Although the SPP continues its steady upward progress, putting on a further .78p to stand at 151.64p, unfortunately trading values on the other side of the English Channel have eased with the latest German producer price back by six euro cents to €1.77, but this is worth 159p dead weight in our money which is still 7.36p higher than our SPP is at present.
Weekly contribution prices have in the main remained at similar levels, with most between 143p and 150p but still not fully reflecting spot prices which have in the main been in or around 150p/kg.
The main problem seems to centre around slack demand at the retail end of the sector rather than too many pigs with the larger abattoirs saying if they had better demand they could easily have slaughtered more pigs. Lamb and beef farmers also seem to be suffering from the same reduction in consumption levels of most red meats.
The AHDB and the industry as a whole need to re-promote pig meat to try and stimulate better demand as we cannot rely on the ASF pig shortage in China and the Far East to come to our rescue, especially as reports have been received that the missing ASF pigs can to some extent be replaced by chickens at relatively short notice.
As a result of slightly slower demand for UK pig meat, especially in the RSPCA Assured sector, pig space remains tight on breeding and rearing units at a time when more numbers are also coming forward.
Cull sow values have also unfortunately taken a significant downward step with export quotes generally 5p down on the week before with the result that despite an improvement in the value of the euro which traded today worth 89.87 compared with 89.76p a week ago, most export prices for cull sows have been in and around 100p, which is still however much higher than they were three months ago.
As mentioned above, it has been difficult to find space for non-contract weaners but the latest AHDB 7kg average has moved up by 17p to £37.83 but there were insufficient numbers for a 30kg average to be announced.

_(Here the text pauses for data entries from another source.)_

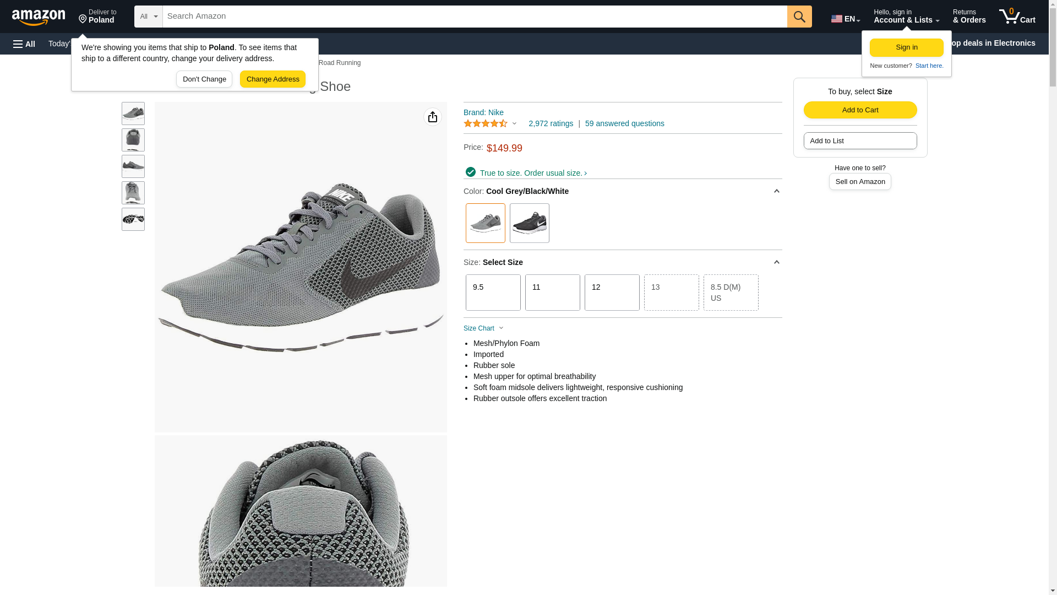Click in the Search Amazon field

(475, 17)
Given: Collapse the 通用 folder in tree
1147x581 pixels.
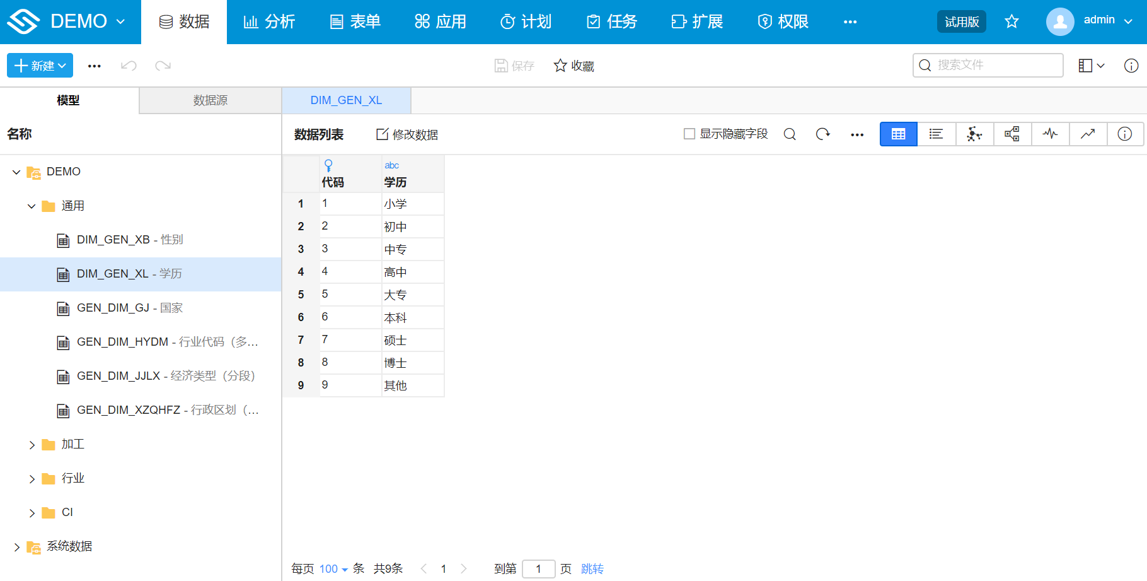Looking at the screenshot, I should 31,206.
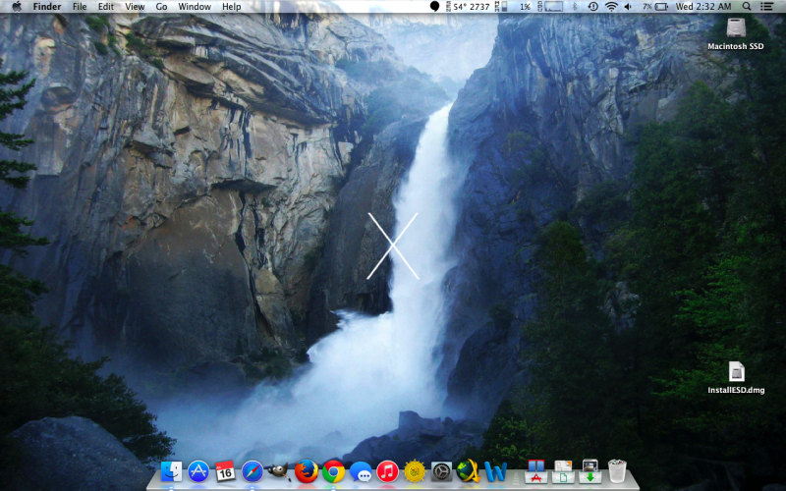This screenshot has height=491, width=786.
Task: Open the Apple menu
Action: pyautogui.click(x=16, y=7)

However, most are trading around £15 above the value of their 7kg counterparts.
Feed prices are however painting a slightly better picture with ex farm UK feed wheat averaging £140.70/t, down by £5 on the previous week and feed wheat futures for September are quoted at £145/t with barley at £131/t.
Protein values are holding at generally similar levels with Hipro soya traded at £305/t for August-October and £314/t for November-April ‘20.
And finally, more concerns on the disease front with recent reports that meat products imported from Asia to Northern Ireland have traces of African Swine Fever, which is wreaking havoc throughout much of the Far East and although veterinary sources are saying that this discovery does not pose a significant threat to our animal health status, it does underline the need for personal imports of meat as well as commercial shipments to be subject to rigorous testing because if ASF or any other notifiable diseases hit these shores it would be a case of the last one leaving turning out the lights!